- _WRITTEN REQUEST_
Please rewrite every line of the listing below with "Tax Inclusive" swapped for "Tax Exclusive", keeping everything else unchanged and leaving out the pictures.

- _EXERCISE DATA_
_ _ _ _

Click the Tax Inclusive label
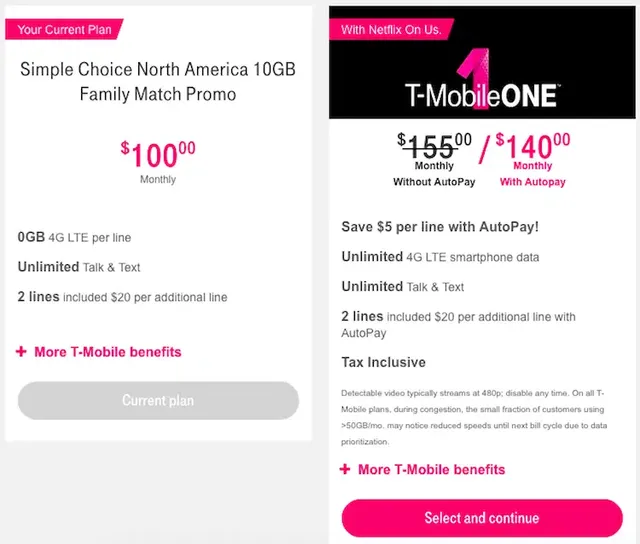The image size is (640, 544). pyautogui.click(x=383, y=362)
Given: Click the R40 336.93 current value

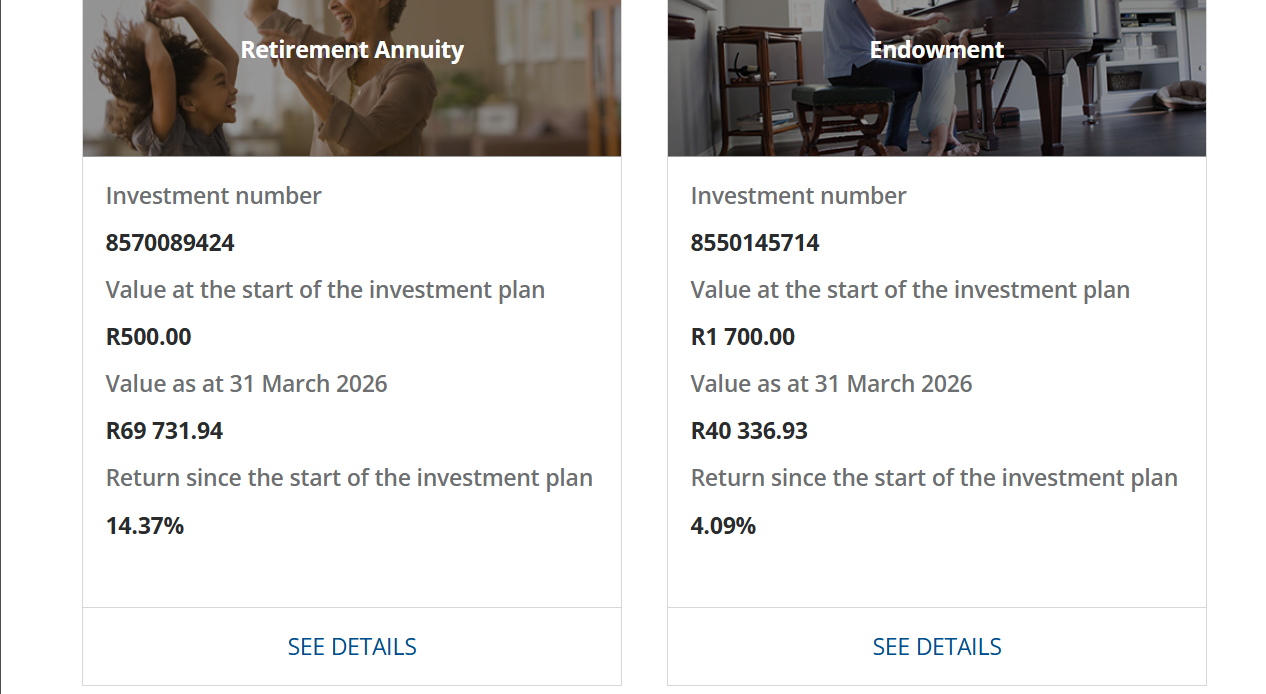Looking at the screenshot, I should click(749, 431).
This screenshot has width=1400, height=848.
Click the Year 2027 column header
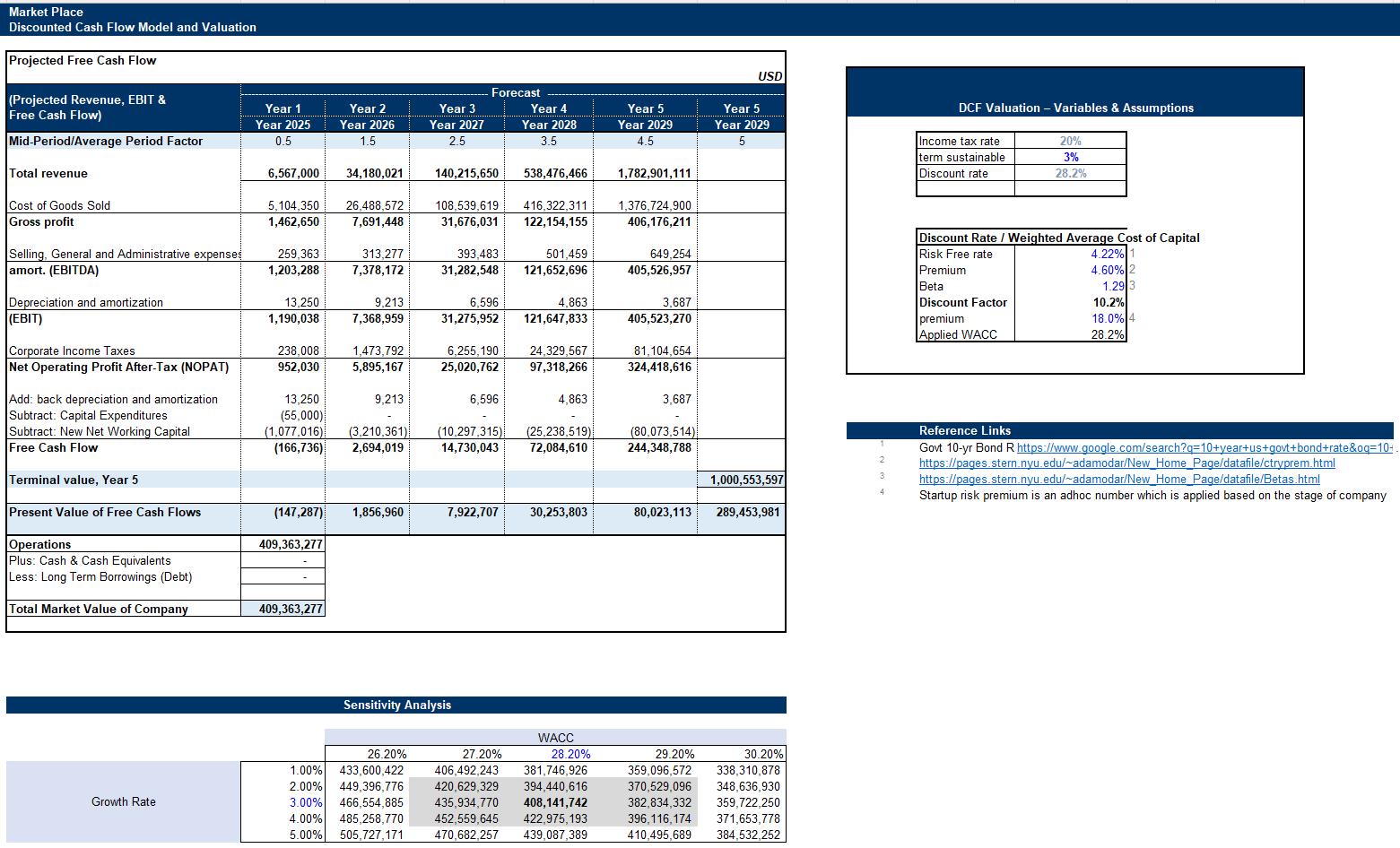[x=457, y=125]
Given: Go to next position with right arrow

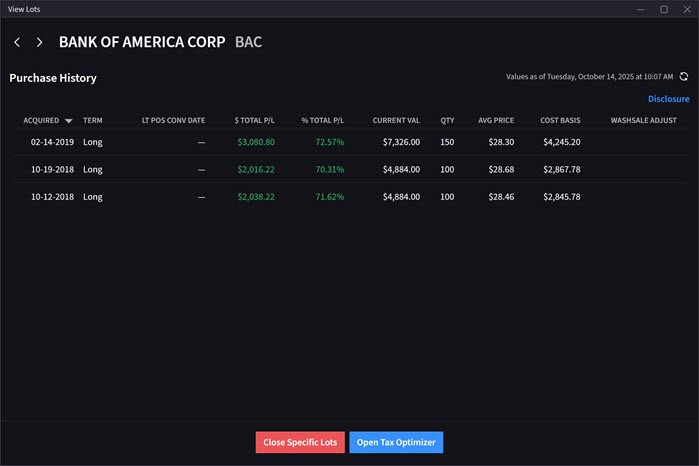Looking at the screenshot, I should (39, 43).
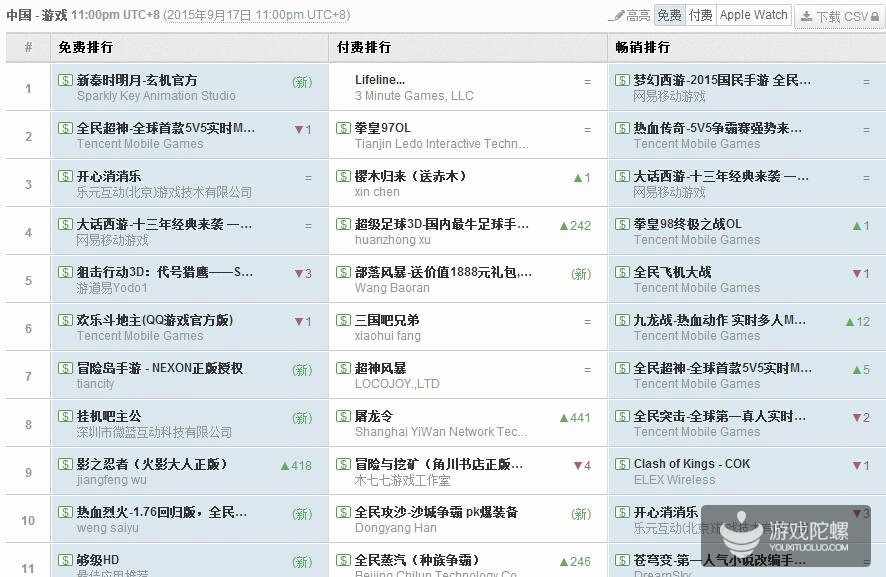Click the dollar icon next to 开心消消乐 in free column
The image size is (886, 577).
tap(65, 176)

_ _ _ _

- _RESPONSE FOR THIS EXERCISE_
Click the Tax Exclusive label
The image size is (640, 544). pyautogui.click(x=383, y=362)
Given: Click the R40 336.93 current value

Looking at the screenshot, I should click(749, 431).
This screenshot has width=1400, height=848.
Click the Year 2027 column header
[x=457, y=125]
Given: Go to next position with right arrow

Looking at the screenshot, I should (39, 43).
Click the dollar icon next to 开心消消乐 in free column
The image size is (886, 577).
tap(65, 176)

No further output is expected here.